One runner had subendocardial LGE typical for myocardial infarction and he received secondary prevention medication. This runner was not aware of having coronary heart disease and he was asymptomatic during exercise and competition. Therefore, we did not recommend invasive or computed tomography coronary angiography for further testing.

Differences between LGE + and LGE- male marathon runners

LGE + males had lower weight at similar height compared to LGE- males, revealing a more asthenic build in these runners. This finding could be explained by more intensive training in LGE + males, although our standard questionnaire revealed no differences in the weekly training load and the number of active years. However, we found that the best marathon finishing time was shorter in LGE + males compared to LGE- males suggesting a higher fitness level most likely related a more intensive training in these runners. Our standard questionnaire was not designed to document the exact training load before a competition and limited a detailed analysis of the impact of training on the occurrence of LGE. For example, the individual training volume and intensity varies between runners and depends on multiple factors such as motivation, health condition, available time, and so forth. Therefore, a more exact documentation of the individual training absolved by the athlete could be helpful to better understand the training differences in LGE + and LGE- athletes and the impact of training on LGE in athletes in general. The training regimen of athletes is most likely the more important aspect to further study on, since training repeatedly consumes much more time and effort, compared to the “relatively short” marathon distance during one competition.
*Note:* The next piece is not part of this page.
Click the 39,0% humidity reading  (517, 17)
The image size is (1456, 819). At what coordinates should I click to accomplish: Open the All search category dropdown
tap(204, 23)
LV mass was higher in LGE + males compared to LGE- males. A similar finding was previously reported in triathletes [21]. Currently, the exact mechanism for the development of myocardial scarring in athletes is unclear. A previous study suggested that increased systolic blood pressure during exercise and race distances could be cofactors in the origin of myocardial fibrosis [21]. Furthermore, patients with hypertensive heart disease frequently develop non-ischemic myocardial fibrosis [31]. The observed increased LV mass in combination with non-ischemic LGE in our runners could be an expression of hypertensive heart disease, a condition that is so far not related to the athlete´s heart.

Limitations

We used a standard questionnaire to assess the self-reported training load in our runners. Currently, more precise techniques are available to assess physical activity during training such as quantifying the metabolic equivalent (MET), which was developed to enhance the comparability of results across studies using self-reported physical activity [32]. Future studies are needed to focus on the impact of training on the development of myocardial fibrosis in athletes.

Conclusions

The current study revealed typically non-ischemic myocardial fibrosis in 7 of 55 (13%) male marathon runners and in one of 19 female runners (5%). Furthermore, we found slightly higher ECV in remote myocardium without LGE in male runners compared to controls demonstrating the potential presence of diffuse myocardial fibrosis possibly related to hypertensive heart disease. No ECV differences were found in female runners and controls. LGE + males had higher LV mass compared to LGE- males, indicating a more pronounced adaption of the heart to exercise. Furthermore, LGE + males had lower weight and shorter best marathon finishing time suggesting a better fitness level and higher training load to accomplish the marathon in a short time. The higher training load can explain the higher LV mass and could be one additional cofactor in the genesis of myocardial fibrosis in athletes. Since the clinical relevance of the observed myocardial fibrosis is currently not clear we did not give any specific recommendation to reduce the individual sports practice in LGE + runners. Further studies are needed to analyze the impact of training load on the occurrence of myocardial fibrosis in athletes and the long-term relevance of myocardial fibrosis on left ventricular function and on the occurrence of relevant cardiac arrhythmia.